Miss Cherry trembled a little, having some fear of false doctrine before her eyes. ‘Everybody, I hope, who loves God. There are bad people, Cara; but we don’t know them, you and I.’
‘Who love God? but I never think of God, Aunt Cherry. At least, I do now; I wonder. But if they did not do that, would they still go to heaven all the same?’
‘God loves us, dear,’ said Cherry, with the tears in her soft eyes. ‘Fathers and mothers love their children, whether their children love them or not. That is all we know.’
‘Whatever they do? if they even laugh, and go wrong? Yes,’ said Cara, very thoughtfully, ‘I suppose papa would not send me away, out into the dark, if I did ever so wrong.’
‘I am sure he would not; but you must not think of such things, dear; they are too difficult for you. When you are older, you will understand better,’ Cherry said, faltering, and with something in her heart which contradicted her; for did not the child ‘understand’ better than she?

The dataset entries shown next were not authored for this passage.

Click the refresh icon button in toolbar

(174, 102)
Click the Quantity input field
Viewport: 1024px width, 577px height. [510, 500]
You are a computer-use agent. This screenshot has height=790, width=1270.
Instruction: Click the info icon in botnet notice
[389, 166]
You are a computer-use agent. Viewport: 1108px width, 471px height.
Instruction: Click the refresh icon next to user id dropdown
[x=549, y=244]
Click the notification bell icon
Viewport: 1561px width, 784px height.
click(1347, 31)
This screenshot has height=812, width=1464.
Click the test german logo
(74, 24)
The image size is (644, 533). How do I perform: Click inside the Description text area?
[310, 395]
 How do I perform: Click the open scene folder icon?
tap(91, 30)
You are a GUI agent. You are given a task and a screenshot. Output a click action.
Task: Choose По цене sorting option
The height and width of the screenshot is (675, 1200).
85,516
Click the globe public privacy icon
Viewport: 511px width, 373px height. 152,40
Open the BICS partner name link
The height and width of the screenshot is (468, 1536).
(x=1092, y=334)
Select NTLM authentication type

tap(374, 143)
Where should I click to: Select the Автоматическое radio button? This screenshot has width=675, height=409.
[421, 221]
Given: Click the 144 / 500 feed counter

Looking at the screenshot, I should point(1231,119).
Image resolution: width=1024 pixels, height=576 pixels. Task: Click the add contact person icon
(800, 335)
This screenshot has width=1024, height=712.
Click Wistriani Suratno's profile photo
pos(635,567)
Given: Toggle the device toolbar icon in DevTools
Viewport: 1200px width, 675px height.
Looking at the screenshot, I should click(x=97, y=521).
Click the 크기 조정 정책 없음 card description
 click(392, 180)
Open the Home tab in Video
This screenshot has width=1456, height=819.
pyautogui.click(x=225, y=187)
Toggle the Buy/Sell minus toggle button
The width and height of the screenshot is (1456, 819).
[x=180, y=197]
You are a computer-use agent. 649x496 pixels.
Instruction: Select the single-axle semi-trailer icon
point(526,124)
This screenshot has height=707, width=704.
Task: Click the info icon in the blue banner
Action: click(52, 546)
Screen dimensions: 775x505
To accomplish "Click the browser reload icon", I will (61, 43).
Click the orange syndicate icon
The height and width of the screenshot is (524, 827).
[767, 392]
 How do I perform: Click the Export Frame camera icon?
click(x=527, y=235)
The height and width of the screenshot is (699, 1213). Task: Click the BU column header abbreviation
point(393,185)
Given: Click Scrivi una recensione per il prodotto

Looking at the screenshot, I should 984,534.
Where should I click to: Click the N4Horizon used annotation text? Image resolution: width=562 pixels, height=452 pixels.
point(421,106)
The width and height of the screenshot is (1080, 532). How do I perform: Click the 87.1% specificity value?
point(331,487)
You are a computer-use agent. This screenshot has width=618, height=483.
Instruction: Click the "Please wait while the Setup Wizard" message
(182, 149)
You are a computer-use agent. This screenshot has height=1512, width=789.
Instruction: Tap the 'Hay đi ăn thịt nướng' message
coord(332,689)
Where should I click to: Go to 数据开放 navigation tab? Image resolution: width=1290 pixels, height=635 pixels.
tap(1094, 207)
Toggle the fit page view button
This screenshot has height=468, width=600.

Then Cara started another difficulty, quite as appalling; facing it with innocent confidence, yet wonder: ‘What sort of a place,’ she asked, softly, looking up with her blue eyes full of serious faith and awe, ‘is heaven?’
‘Oh, my dear,’ said Miss Cherry, ‘you ask me what I would give all I have in the world to know! There are so many whom I love there.’
‘But what do you think? Often when one doesn’t know, one has an idea. I don’t know Italy or India; but I imagine something. Aunt Cherry, tell me what you think.’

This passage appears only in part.